Rafaël Carneiro à la galerie White Project
Carneiro fige le mouvement, propre au cinéma, pour en jeter une copie conforme sur la toile. De la toile, à la toile, en somme. Inversion des influences, et juste retour des choses, sans doute, du cinéma à la peinture. Car si les réalisateurs sont imprégnés de culture picturale, l’inverse est moins vrai. Godard, Wenders, ont souvent hésité entre les deux arts. Leurs films traduisent leur ambivalence et les références aux maîtres, Hopper parmi d’autres, pleuvent. On a, à cet égard, souvent dit que Visconti filmait avec un pinceau. Mais quel peintre s’inspira de plans séquences ou d’ambiances cinématographiques ? Marc Desgranchamps, l’a beaucoup fait. Et aujourd’hui Carneiro. D’une très puissante façon.
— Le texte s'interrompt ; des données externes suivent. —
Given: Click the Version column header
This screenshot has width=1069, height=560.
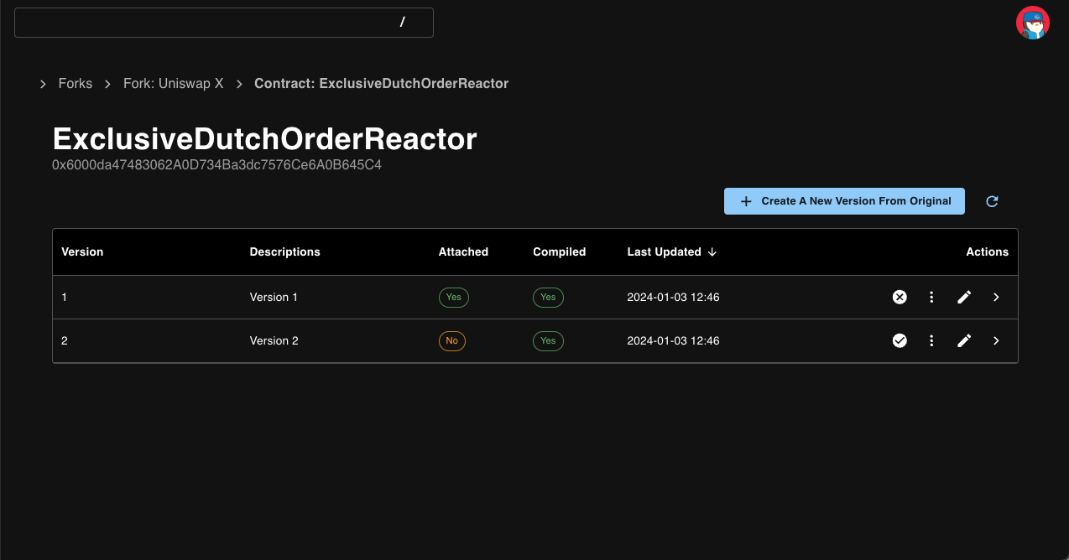Looking at the screenshot, I should click(x=82, y=251).
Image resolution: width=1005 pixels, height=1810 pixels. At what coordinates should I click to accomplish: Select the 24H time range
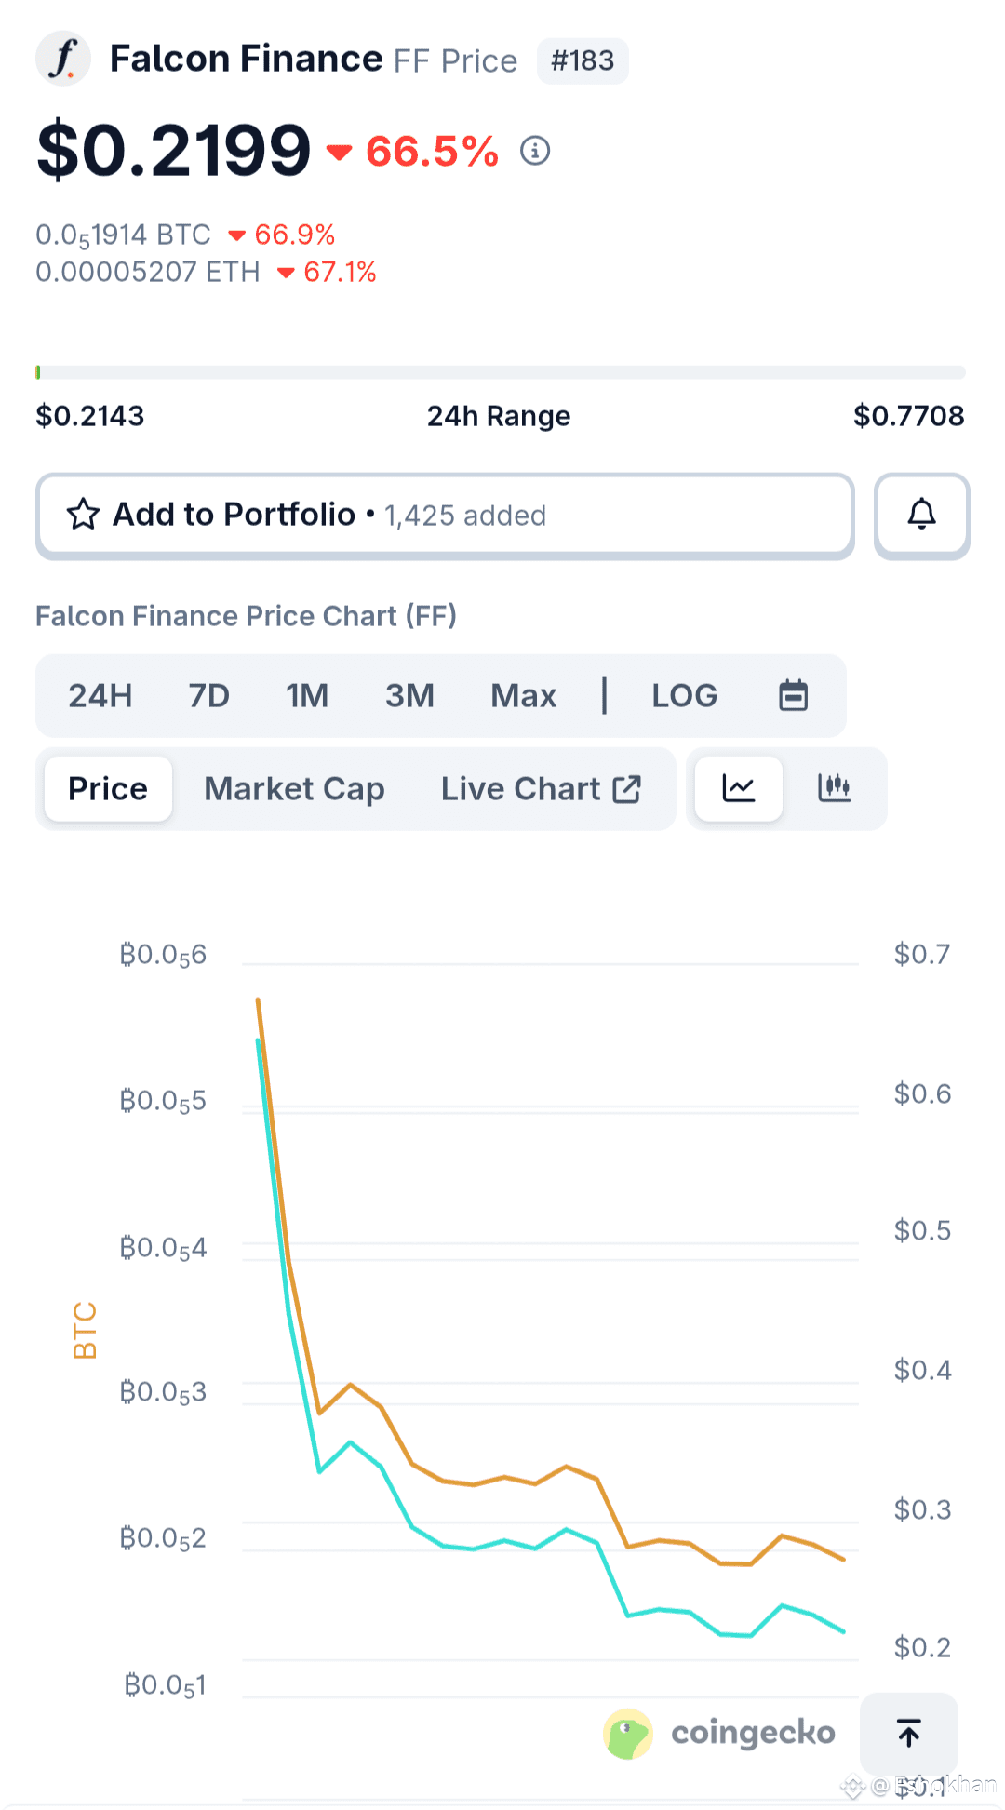(x=101, y=695)
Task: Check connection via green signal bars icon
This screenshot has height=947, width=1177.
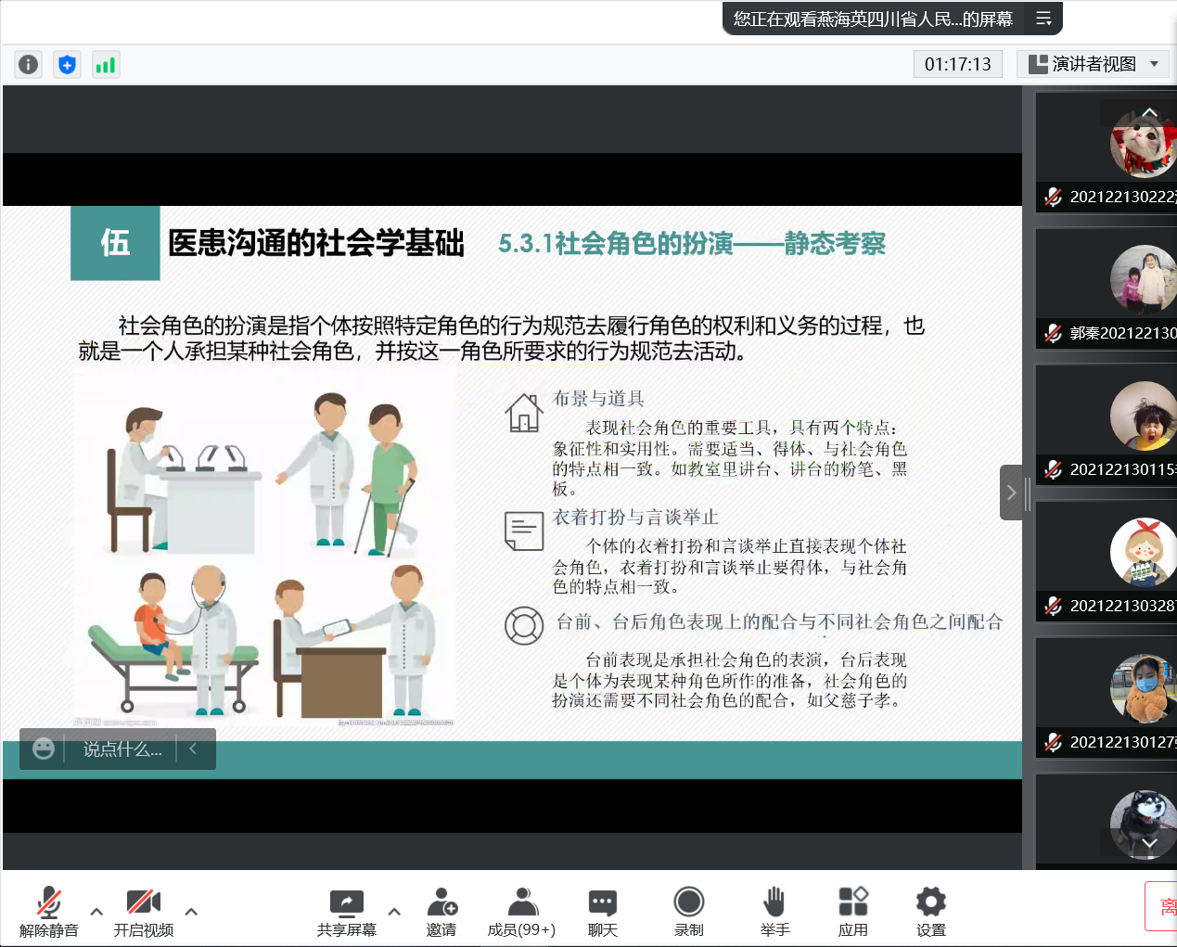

De ses toiles aux couleurs volontairement passées, presque ternes, se dégagent un penchant pour le rétro, une nostalgie où ses cow-boys hardeurs semblent coupés du monde, réfugiés dans une nature sauvage quasi mythologique. Carneiro semble avoir vu de ses propres yeux cette imagerie kitsch faite de chevaux fougueux et de chapeaux texans. À regarder ses huiles sur toile, il semble même avoir connu les personnages du film montrant une communauté hippie dénudée. Pourtant, il n’a rien vécu de tout cela, seules quelques scènes d’un film mis sur pause l’y auront plongé. Dépouillant la matière filmique et la restituant de son pinceau, sûr mais tremblant pour capter l’essence de ce que l’on appelle au cinéma une « freeze frame ». Visuellement, il doit beaucoup aux transpositions photographiques en peinture de Gerhard Richter. Leurs flous montrent une gémellité. Tout comme leurs « bavures » qui respectent si bien le mouvement.
S’il est évident que Rafaël Carneiro n’a besoin de personne d’autre que lui-même pour convaincre, ajoutons cependant que ses femmes, qui incarnent dans cette série des actrices pornographiques, renvoient à certains nus de Degas. Lui, renvoie surtout à sa passion pour la matière peinture, qui par le détour du cinéma revêt ici un aspect hautement désirable. Et cela est aussi vrai pour ses corps habillés.